Analyse
Bénéfice à long terme du dépistage de l’anévrisme aortique abdominal
28 02 2011
Professions de santé
En 2004, nous avons analysé dans Minerva (1) la première publication de l’étude MASS (2) évaluant l’intérêt d’un dépistage systématique de l’anévrisme de l’aorte abdominale, chez l’homme. En 2007, nous avons commenté (3) les résultats à 10 ans de suivi moyen (4) pour cette étude sur un échantillon de 67 770 hommes âgés initialement de 65 à 74 ans. Le dépistage est effectué par ultrasons (avec suivi si présence d’un anévrisme). Versus absence de dépistage, un bénéfice était observé pour les décès relatifs à cet anévrisme (2% du total des décès) : HR de 0,52 (IC à 95% de 0,43 à 0,63). La réduction pour la mortalité totale (d’environ 30% dans les 2 groupes) était par contre beaucoup plus faible et à la limite de la signification statistique : HR 0,97 ; IC à 95% de 0,95 à 1,00.

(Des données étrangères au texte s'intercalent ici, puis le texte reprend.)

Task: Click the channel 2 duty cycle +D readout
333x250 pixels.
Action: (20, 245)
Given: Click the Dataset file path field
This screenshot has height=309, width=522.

Une méta-analyse de la Cochrane Collaboration (5), effectuée avant la publication des résultats à 10 ans de l’étude MASS, sommait les résultats de 4 études (127 891 hommes et 9 432 femmes au total). Elle ne montrait, de trois à cinq ans après le dépistage, aucune différence en termes de mortalité totale entre groupe dépisté et groupe non dépisté, aussi bien pour les hommes que pour les femmes. La mortalité liée à l’anévrisme de l’aorte abdominale et l’incidence de rupture d’anévrisme étaient diminuées pour l’homme mais non pour la femme (6).

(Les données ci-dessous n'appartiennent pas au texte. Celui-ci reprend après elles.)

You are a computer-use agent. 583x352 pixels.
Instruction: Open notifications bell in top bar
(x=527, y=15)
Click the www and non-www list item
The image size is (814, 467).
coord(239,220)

En 2010 sont publiés les résultats d’un suivi sur 13 ans en moyenne d’une cohorte de 12 639 hommes au Danemark (étude VIBORG (7)), âgés de 64 à 73 ans à la randomisation entre ultrasons de dépistage (n=6 333) ou contrôles (n=6 306). La mortalité liée à l’anévrisme est significativement réduite avec le dépistage : HR 0,34 (IC à 95% de 0,20 à 0,57). La mortalité de toute cause n’est pas significativement réduite : HR 0,98 (IC à 95% de 0,93 à 1,03).

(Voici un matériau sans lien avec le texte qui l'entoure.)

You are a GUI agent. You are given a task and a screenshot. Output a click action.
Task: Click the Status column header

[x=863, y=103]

Les auteurs ajoutent une analyse coût-efficacité des résultats. L’ICER par année gagnée est de 157 euro (-3 292 à 4 401 euro) et par QALY de 179 euro (-4 083 à 4 682 euro).
Conclusion
Cette publication d’une étude danoise de suivi sur 13 ans en moyenne d’une cohorte d’hommes âgés de 64 à 73 ans, confirme les précédentes observations : un dépistage systématique de l’anévrisme de l’aorte abdominale par ultrasons dans cette tranche d’âge réduit la mortalité liée à l’anévrisme mais non significativement la mortalité totale. La place d’un tel dépistage systématique ou plus ciblé (chez les personnes à risque cardiovasculaire augmenté par exemple) reste à évaluer dans le cadre de notre programme national et/ou communautaire.
Références
- Bruyninckx R. Dépistage de l'anévrisme abdominal. MinervaF 2004;3(1):14-6.
- Ashton HA, Buxton MJ, Day NE, et al; Multicentre Aneurysm Screening Study Group. The Multicentre Aneurysm Screening Study (MASS) into the effect of abdominal aortic aneurysm screening on mortality in men: a randomised controlled trial. Lancet 2002;360:1531-9.
- Chevalier P. Dépistage de l’anévrisme abdominal (suite). MinervaF 2010;9(3):38.
- Thompson SG, Ashton HA, Gao L, Scott RA; Multicentre Aneurysm Screening Study Group. Screening men for abdominal aortic aneurysm: 10 year mortality and cost effectiveness results from the randomised Multicentre Aneurysm Screening Study. BMJ 2009;338:b2307.
- Cosford PA, Leng GC. Screening for abdominal aortic aneurysm. Cochrane Database Syst Rev 2007, Issue 2.
- Chevalier P. Dépistage de l’anévrisme abdominal. MinervaF 2007;6(8):128.
- Lindholt JS, Sorensen J, Sogaard R, Henneberg EW. Long-term benefit and cost-effectiveness analysis of screening for abdominal aortic aneurysms from a randomized controlled trial. Br J Surg 2010;97:826-34.